--- BLOCCO DI TESTO ---

Chi è abituato al rischio affronterà meglio il cambiamento?

Pensi all’imprenditore: la sua forma mentis lo ha abituato ad affrontare qualsiasi rischio. L’idea che le cose possano andare male è inclusa nel suo pensiero e nel suo modo di affrontare il pericolo (ansia, tristezza…). Questa idea è inclusa nella sua grandiosità. E’ per questo che la psicologia di chi fa impresa ha tutta la mia stima: strutturalmente sa affrontare la rischiosità.
 

Lei dice che serve resistenza e resilienza: bisogna tenere duro e guadare avanti?

Ma certo. Resisti, perché finché sei vivo c’è speranza. Solo così puoi tenere in piedi l’azienda: con responsabilità e fiducia. E poi la resilienza: prendersi il tempo necessario per riprendere forma. Per abbassare l’ansia e la tristezza. Questa lotta con il virus è una maratona: bisogna darsi una prospettiva temporale, e immaginare quello che si potrà fare dopo. Gli imprenditori, per come sono fatti, guardano sempre oltre, anche se non sono profeti. E poi, mi permetta, di vuole anche un po’ di delirio.

--- DATI DISPONIBILI ---

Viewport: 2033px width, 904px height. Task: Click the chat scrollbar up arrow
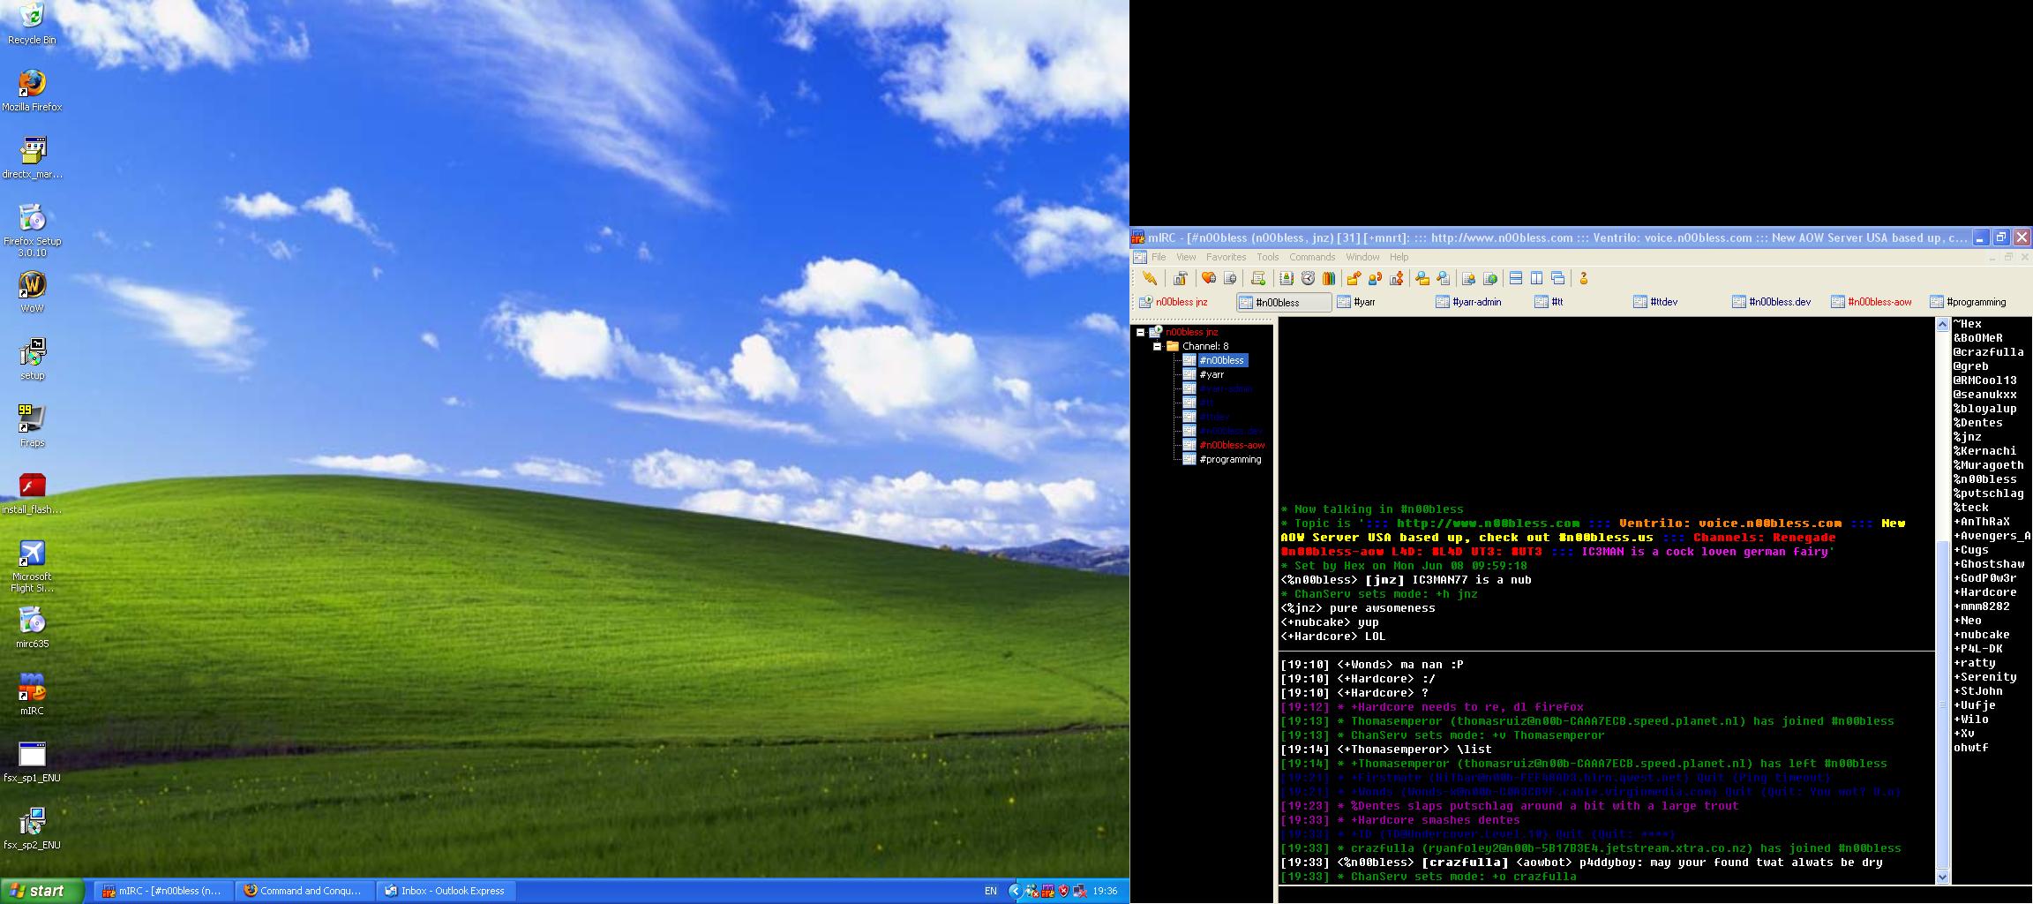coord(1942,325)
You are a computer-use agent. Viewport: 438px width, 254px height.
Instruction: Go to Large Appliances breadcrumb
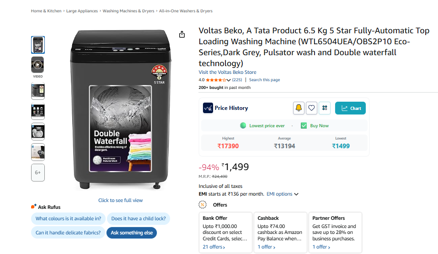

---

**COSA SI CHIEDE:** Trascrivi parola per parola, dal testo sugli imprenditori e il rischio, il tratto che va da «Chi è abituato» fino a «affrontare la rischiosità.» compreso. Le righe non hanno alcun ruolo in questo lavoro.

**RISULTATO QUI SOTTO:**
Chi è abituato al rischio affronterà meglio il cambiamento?

Pensi all’imprenditore: la sua forma mentis lo ha abituato ad affrontare qualsiasi rischio. L’idea che le cose possano andare male è inclusa nel suo pensiero e nel suo modo di affrontare il pericolo (ansia, tristezza…). Questa idea è inclusa nella sua grandiosità. E’ per questo che la psicologia di chi fa impresa ha tutta la mia stima: strutturalmente sa affrontare la rischiosità.